See, I was in a relationship with my friend, Rachel, right? It was a rough time for both of us, and soon the wonderment ended due to some issues on both our parts. Not relationship issues, oh no, personal issues. The idea was for us to take a break, get our heads straight before one of us, or both of us, ended up doing something foolhardy.
That's a good idea in any relationship. Now, several months have passed and Rachel and I are the closest of friends. The kind of friends that tell each other everything, hang out a whole bunch, bake cookies and do other fun things randomly, just for the sake of doing them together.
However, a foreseeable issue has come back into play. I find myself still to be in love with Rachel. I cannot seem to get her out of my head, good sir. It's a nice feeling, really, but it comes with its share of problems. And this situation has an even larger problem of its own.
Over the time of our separation, Rachel entered into a relationship with another friend, Kelsey. She and Kelsey have been together for a little while now, and things are going "Eh" with them. They've been having a little bit of a rocky session as of late, with Rachel hinting at a chance for them to break up.
Now, break up or not, I need to make a choice. I can't just sit around like a twatwad all day not saying anything, right? I don't want to just let things go by the wayside without making my feelings known. Thing is, I've got no idea how to go about doing that.
I may be getting some signals, I dunno. Whenever we hang out, there's a lot of touching that goes on. When we go for walks, we hold hands, when we watch a movie, we cuddle together, and sometimes we're spooning, taking naps even!

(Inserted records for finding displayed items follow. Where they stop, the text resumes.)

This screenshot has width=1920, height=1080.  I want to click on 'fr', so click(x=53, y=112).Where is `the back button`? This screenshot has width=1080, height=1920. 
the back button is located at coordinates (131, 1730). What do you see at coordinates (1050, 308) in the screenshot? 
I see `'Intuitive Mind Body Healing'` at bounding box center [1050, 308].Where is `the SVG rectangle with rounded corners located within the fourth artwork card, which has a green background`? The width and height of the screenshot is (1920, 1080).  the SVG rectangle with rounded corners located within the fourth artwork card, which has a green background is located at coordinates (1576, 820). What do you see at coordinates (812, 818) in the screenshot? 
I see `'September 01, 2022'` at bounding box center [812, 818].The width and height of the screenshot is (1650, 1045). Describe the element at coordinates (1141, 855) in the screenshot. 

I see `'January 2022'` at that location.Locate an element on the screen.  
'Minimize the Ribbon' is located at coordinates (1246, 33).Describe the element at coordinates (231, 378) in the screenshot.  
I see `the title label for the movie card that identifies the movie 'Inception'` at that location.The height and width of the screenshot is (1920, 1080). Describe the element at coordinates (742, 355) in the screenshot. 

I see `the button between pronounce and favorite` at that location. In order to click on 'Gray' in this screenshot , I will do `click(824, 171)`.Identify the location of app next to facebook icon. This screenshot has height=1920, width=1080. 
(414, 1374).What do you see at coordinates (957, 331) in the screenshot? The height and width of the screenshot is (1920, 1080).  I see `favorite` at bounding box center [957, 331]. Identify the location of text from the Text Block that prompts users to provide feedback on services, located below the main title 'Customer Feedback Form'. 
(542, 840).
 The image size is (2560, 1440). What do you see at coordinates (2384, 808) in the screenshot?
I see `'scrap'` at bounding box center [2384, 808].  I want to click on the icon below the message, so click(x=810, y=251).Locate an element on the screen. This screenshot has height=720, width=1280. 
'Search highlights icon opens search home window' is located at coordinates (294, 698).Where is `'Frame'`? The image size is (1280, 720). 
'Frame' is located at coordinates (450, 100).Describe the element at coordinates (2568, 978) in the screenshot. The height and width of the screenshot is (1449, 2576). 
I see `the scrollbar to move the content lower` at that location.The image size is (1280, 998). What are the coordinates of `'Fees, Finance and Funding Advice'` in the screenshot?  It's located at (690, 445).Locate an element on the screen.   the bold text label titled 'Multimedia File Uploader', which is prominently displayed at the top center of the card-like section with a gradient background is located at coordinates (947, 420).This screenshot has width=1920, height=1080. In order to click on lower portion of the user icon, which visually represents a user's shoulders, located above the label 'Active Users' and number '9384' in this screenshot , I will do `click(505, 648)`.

And on top of that she, like a friend should be, is very affectionate to me. Though it seems there may be even more to it than she lets on. She seems to enjoy being with me, alone, a lot. Usually she'll hang out with a group of friends, but whenever Rachel invites me over, she invites me over. Occasionally there's someone who tags along, but that is another story.
She doesn't seem to mind my subtle advances, such as essentially pinning her for say, 10 minutes while we were playing around. Though, I feel like she might be waiting for something. I don't know, my radars are rusty and out of tune, being single for so long.
On top of that, I think that she may already have an idea that I still like her. Whenever she asks me about relationship whatnot and twattery, I mention a "crush on 4 people, and in love with a special someone." Of course I refuse to tell her outright, but whenever it comes up she always says "Just tell me, what's the worst that could happen?" With emphasis in all the right places that insinuates the girl knows more than she's letting on.
Course of action, course of action, gotta get back on track... Well, you're the one who just read it, perhaps some counsel and advisory services may be called for? I'm unsure of what to do, getting mixed signals and all. Speak my mind outright, dropping of subtle hints, or simply bottling up my emotions?
You all carry with you much wisdom, perhaps you could offer some insight into my troubled adolescent life?